Before we start, we should smash the jargon…
Let’s get the technicalities out the way before moving on to the changes. Currently, Google has three different match types for its keywords:
Broad Match Modifiers (BMM): Ads may show on searches that relate to your keywords.
- e.g. if your BMM keywords are +red +men’s +shoes you could show for “red and white secondhand men’s shoes”.
Phrase Match: Ads may show on searches that include the meaning of your keyword.
- e.g. if your phrase match keywords are “red men’s shoes” you could show for “cheap men’s red shoes” but not “red and white men’s shoes” because “red men’s shoes” must stay in that order, with only text being allowed to be added before or after.
Exact Match: Ads may show on searches that are the same meaning as your keyword.
- e.g. if your exact match keywords are [red men’s shoes] you will only show for that search term/meaning. Google has recently introduced changes to exact match whereby search terms that have the same meaning could trigger your keywords. In this instance, you could also show for “red male shoes”.
What is changing
With the latest keyword update starting on February 18th 2021, it could spell the end for campaign structuring as we know it, and with that, Broad Match Modifiers (BMM) are soon to be dead. BMM and phrase match keywords are merging, with the option of creating BMM keywords being made redundant in July.
What the impact will be
So how will this really affect the accounts day to day? There will be fluctuations in spend and traffic within any existing phrase and BMM match campaigns as any existing BMM keywords will serve under the new phrase match behaviours and long-tail search terms will no longer be triggered by a BMM keyword.

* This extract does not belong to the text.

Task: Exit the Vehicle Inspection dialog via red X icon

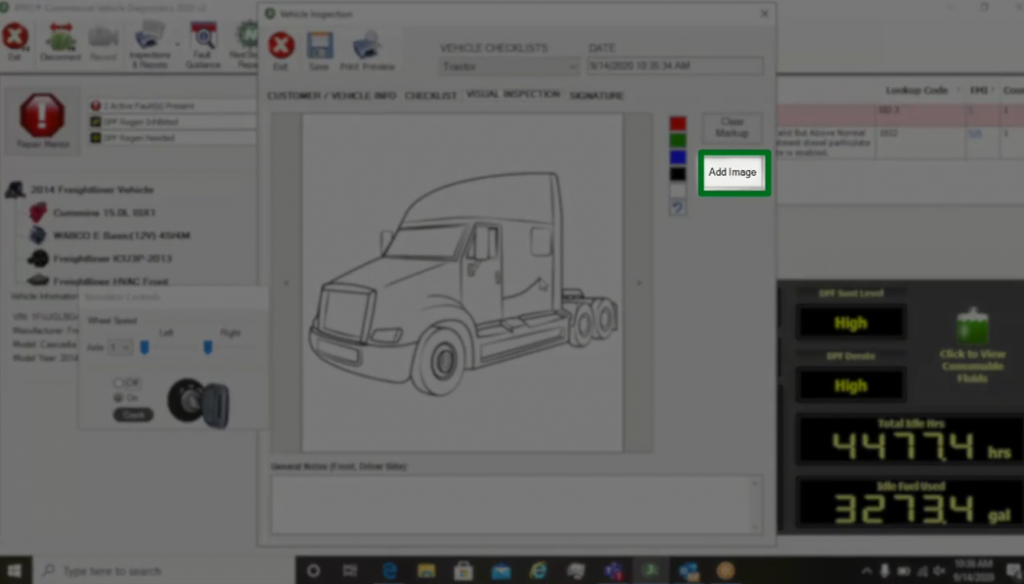Action: point(281,46)
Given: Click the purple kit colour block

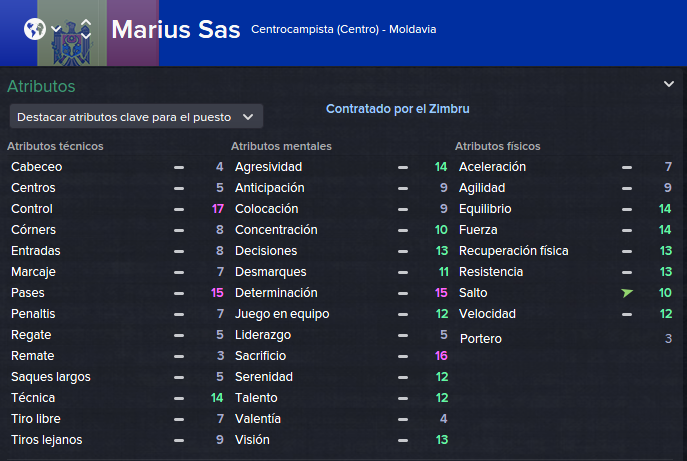Looking at the screenshot, I should click(x=133, y=33).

"how will this really affect the accounts day to day? "
As mentioned on the Google site, it is supposed to “streamline your keyword management and save you time” whilst improving your performance using Google’s automated machine learning. Similar reasons were given for rolling out close variant and same meaning changes to exact match, which initially blurred the lines between exact and broad match keywords.
Historically, account structure was key to good performance, with different match types set up across different campaigns, making the account easy to manage. In short, a PPC expert could instantly tell the difference between an account set up professionally and by someone who was “just having a go”. A good account structure, clear guidance for keywords and full visibility of search terms meant that optimising a campaign was a manual but effective job for the user running the account and fully educated and informed decisions could be made.
"Account structure is slowly becoming more and more irrelevant."
Account structure is slowly becoming more and more irrelevant. With these small tweaks to keywords, limiting the number of search terms it shows you, it’s slowly taking the control away from the PPC specialist and putting it into the hands of Google itself.
Handing over the control to Google could and hopefully would lead to improved performances, however, the pushing of their recommendations tab, and blurring of the keywords will no doubt lead to an increased overall cost for users. If you don’t have full access to data or the ability to have full control, how can you possibly fully optimise?
At Focus on Media, our paid search approach takes a considered combination of relevant data, insightful understanding of audience context and constant testing and learning. We embrace the match type targeting update by Google but we upweight our optimisation efforts to understand the variable levels of PPC success moving forward.
If you want to speak to me or any of our PPC experts about how this is going to affect your paid search campaign, please get in touch!
So, does it mean the end of the PPC agency as we know it? Not quite, whilst the changes to keywords are significant, it is one of many targeting options, and it starts to put more of an emphasis on the use of all areas of an account, such as audience lists. Utilising all areas of the platform will mean that any Google updates won’t have too much of a change to an account.
"does it mean the end of the PPC agency as we know it?"
Using the platform, and using it effectively are worlds apart, but heading in the direction of taking everything away from the experienced user will directly cause a lot more users who are keen to “have a go”. Because how hard can it really be if Google does most of it for you? More people having a go themselves, and not running it effectively, will lead to more money being driven through the platform.